Jude shook his head and left the building, putting Emily and her unexpected question out of his mind. Instead, he thought again of Jenny and Cassie, and how he needed to apologize to them. But no, he wouldn’t just apologize. He’d already apologized to Jenny weeks ago and look how that ended up. It was a great start, a sincere “I’m sorry,” but at the end of the day, they were only words. Words he’d tossed around like candy at a parade.

What he really needed to do was show it. He would prove that he was sorry, that he was willing to change and that he really would change.

He walked slowly through the parking lot, mind running circles around him as he did. Jude pulled out his phone and found Jenny’s name. But then he hesitated. No. No, no, he would not text her, nor even call her. That was what old Jude would do. This was New Jude, and this Jude would go straight to her house, knock on her door until he saw her face.

After that, who cared? It would be just like when they first got together. He would win her heart again, he decided. He would show her that he truly cared about her, that he was committed to their relationship, that she was his best friend and he would always be hers. They’d hold one another, and gaze into each other’s eyes until tears streamed down their faces and they went blind.

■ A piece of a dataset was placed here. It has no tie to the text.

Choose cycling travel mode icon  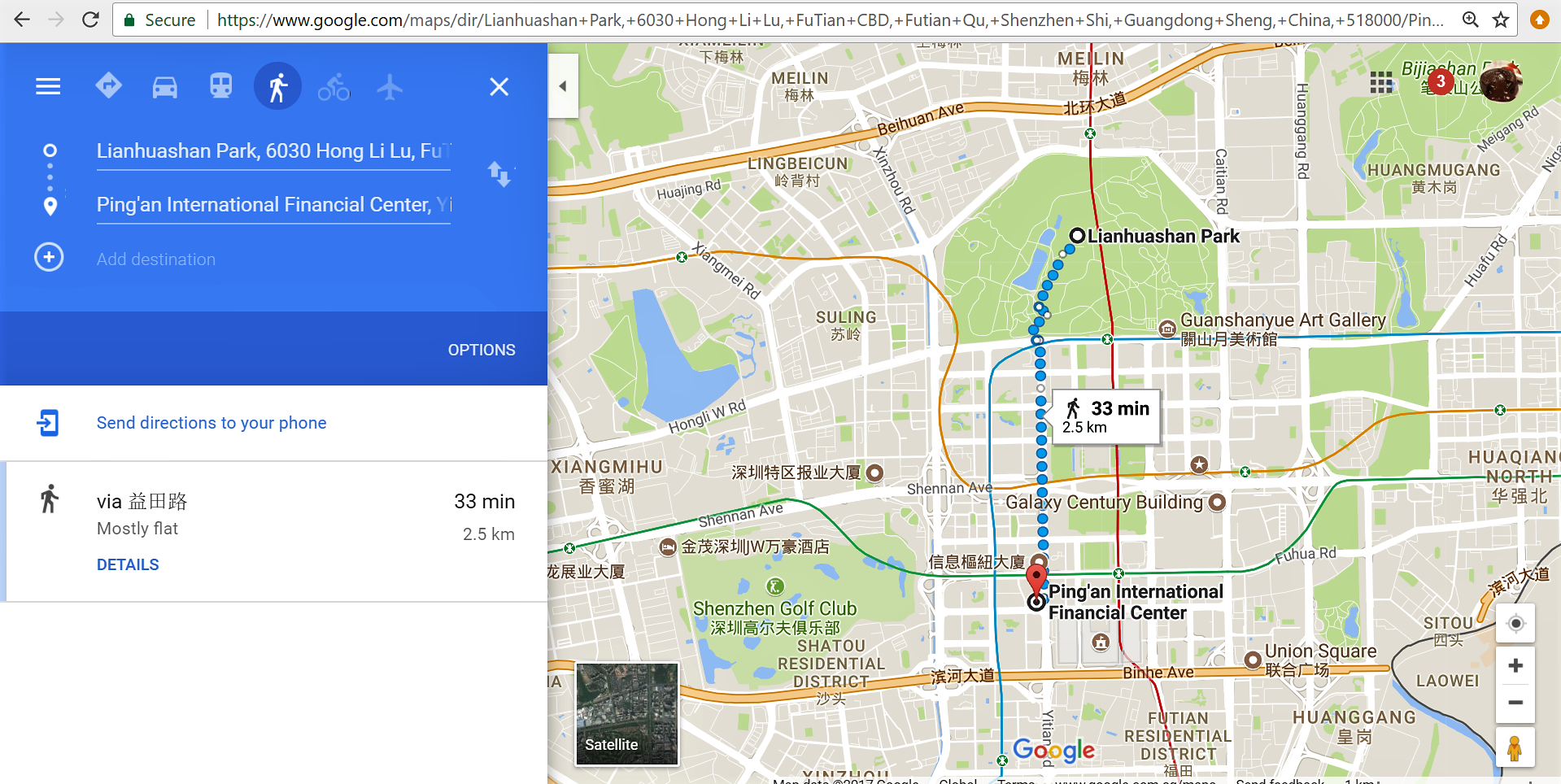tap(334, 86)
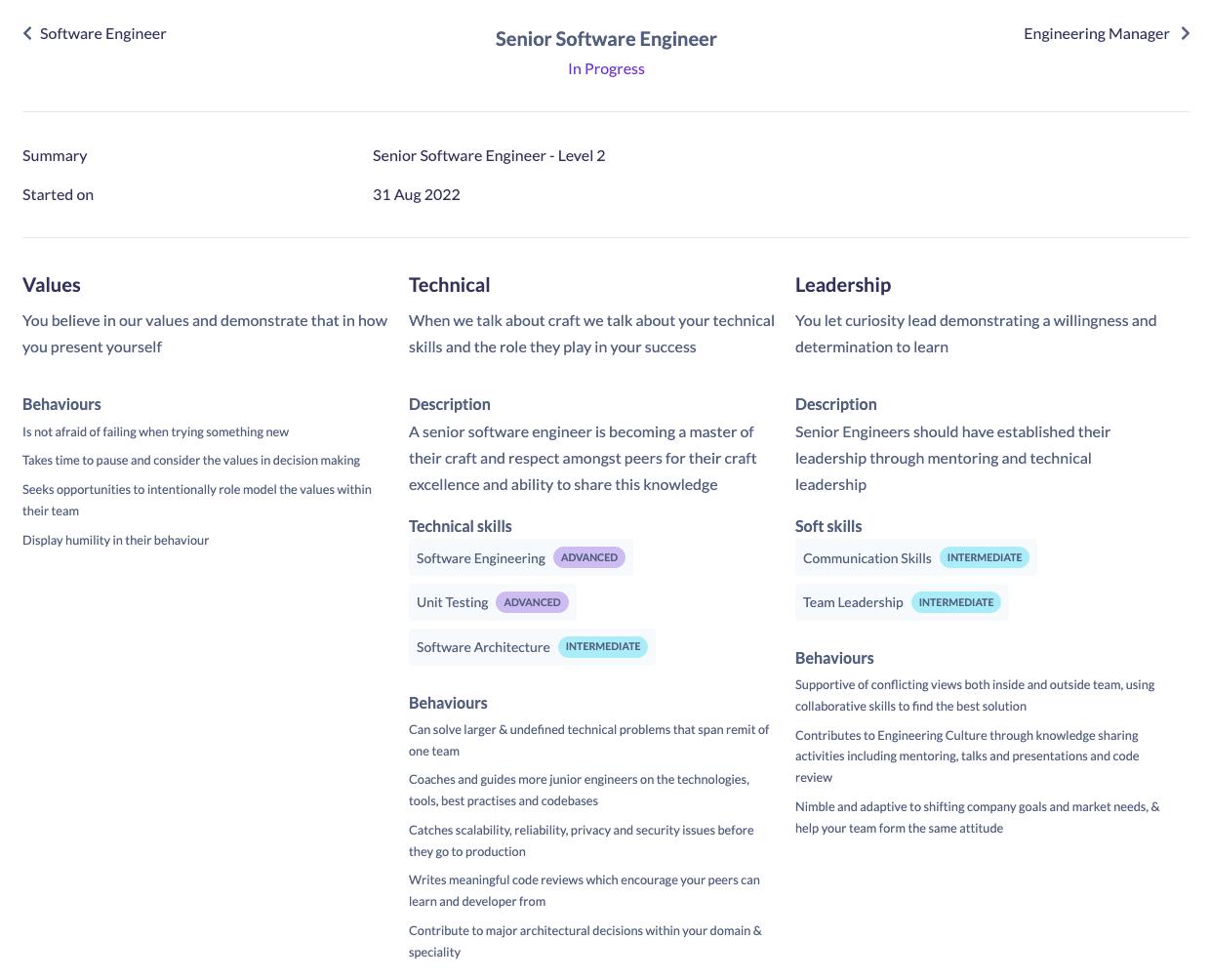This screenshot has height=980, width=1210.
Task: Click the right chevron beside Engineering Manager
Action: pyautogui.click(x=1187, y=32)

Once he and Jenny were reunited, their relationship was on the mend, and their silences were no longer tense, they would rush together to Cassie’s game. He would cheer his little sister on until she was in the playoffs, and cheer her on every game after that until she had won the championship. Every time she scored a goal, or slide-tackled an opponent, he would only cheer louder until he was kicked out of the park. Then he’d cheer from his car.

A wide grin split his face and he skipped a little. Where this change came from, he didn’t know. Violet’s story? Cassie’s talk? His love for Jenny? Maybe his apathy just became too bored, too indifferent and decided to leave him alone. It hardly mattered. Today was the day.
Jude stepped off the curb, flipping his keys around in his hand. He laughed aloud, happier than he’d been in… he didn’t know how long. He felt reborn.

Then the laughter stopped.
The bus driver swore he never saw him.